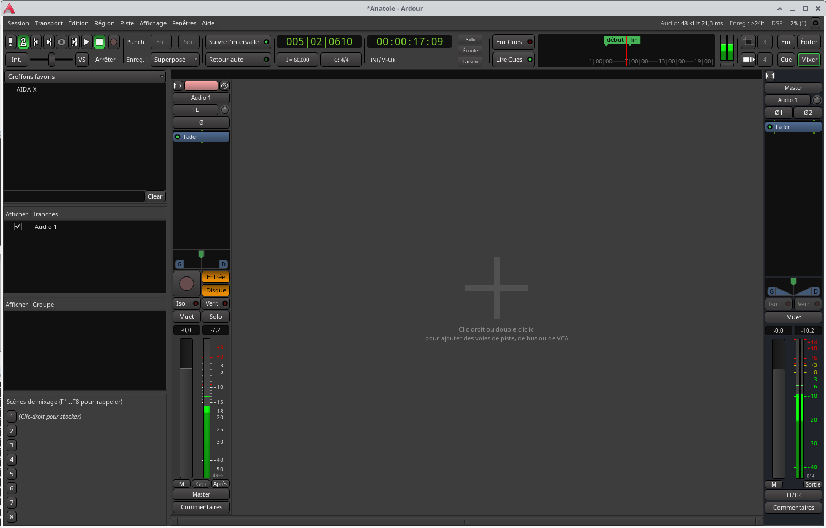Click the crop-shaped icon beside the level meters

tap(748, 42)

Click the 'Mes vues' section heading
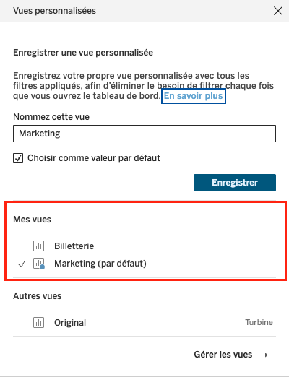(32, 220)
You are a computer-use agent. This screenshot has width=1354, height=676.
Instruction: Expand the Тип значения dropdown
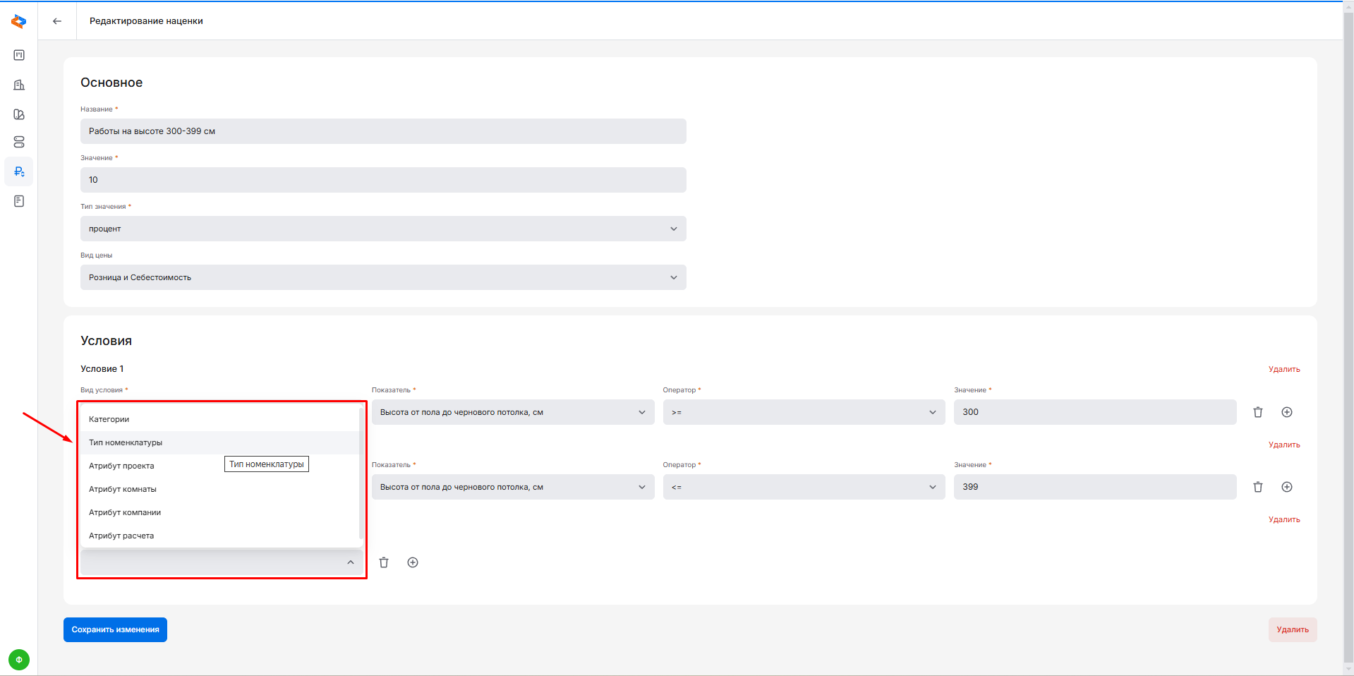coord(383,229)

* * *

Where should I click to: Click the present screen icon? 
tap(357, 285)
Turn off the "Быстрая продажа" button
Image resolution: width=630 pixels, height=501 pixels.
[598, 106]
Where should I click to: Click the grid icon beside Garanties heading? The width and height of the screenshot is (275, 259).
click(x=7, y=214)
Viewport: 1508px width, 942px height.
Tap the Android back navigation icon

--

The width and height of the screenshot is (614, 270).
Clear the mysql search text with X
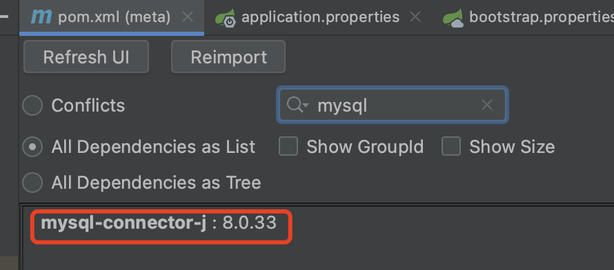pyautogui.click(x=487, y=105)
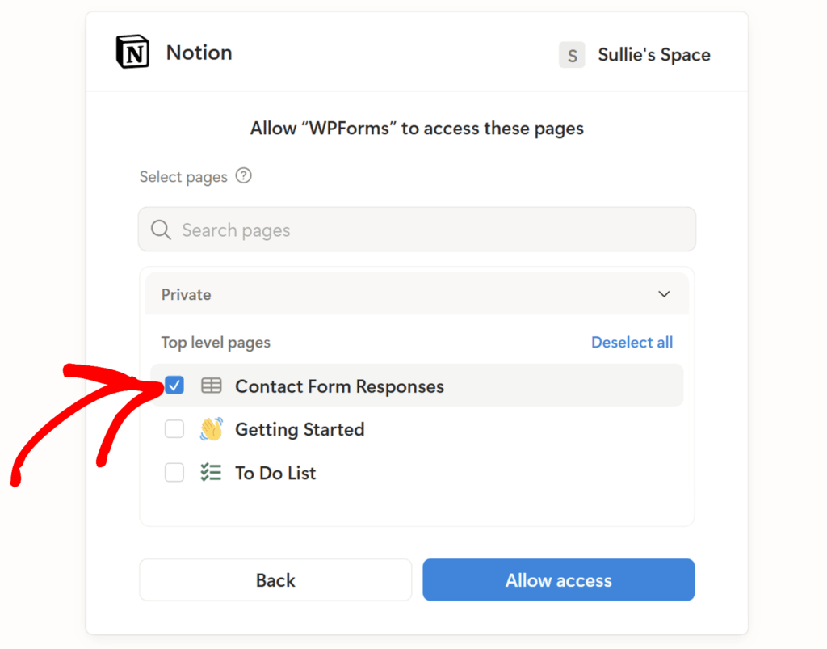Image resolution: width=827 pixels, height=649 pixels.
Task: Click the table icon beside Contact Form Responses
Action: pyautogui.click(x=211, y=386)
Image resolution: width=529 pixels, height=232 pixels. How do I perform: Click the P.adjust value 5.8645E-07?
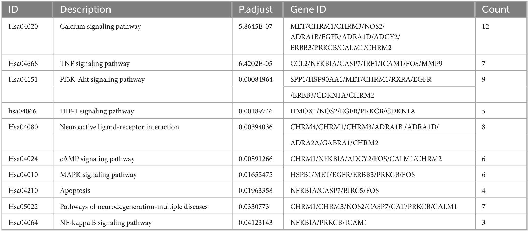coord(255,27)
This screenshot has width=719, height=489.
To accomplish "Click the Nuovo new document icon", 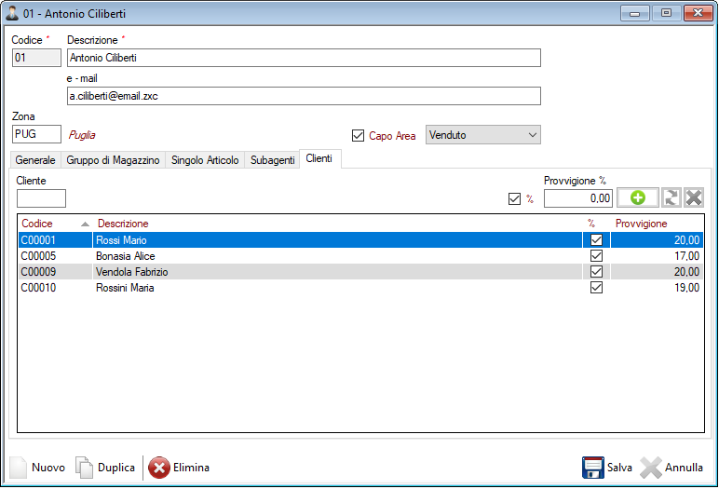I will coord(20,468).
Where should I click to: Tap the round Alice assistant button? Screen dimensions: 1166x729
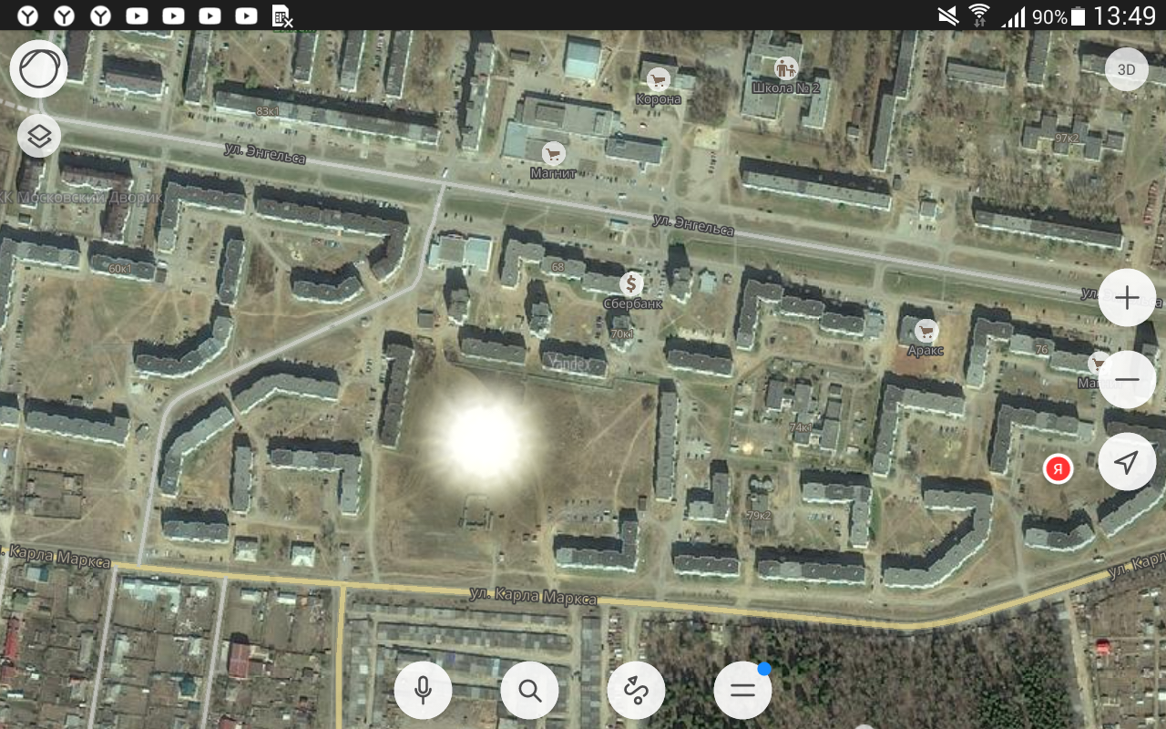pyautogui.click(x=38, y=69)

**Directions**
Can you repeat the rows starting with the line that contains "Where should I click to: Tap" and going on through the line that contains "pyautogui.click(x=38, y=69)", leaving out the pictures?

**Complete output**
Where should I click to: Tap the round Alice assistant button? Screen dimensions: 1166x729
pyautogui.click(x=38, y=69)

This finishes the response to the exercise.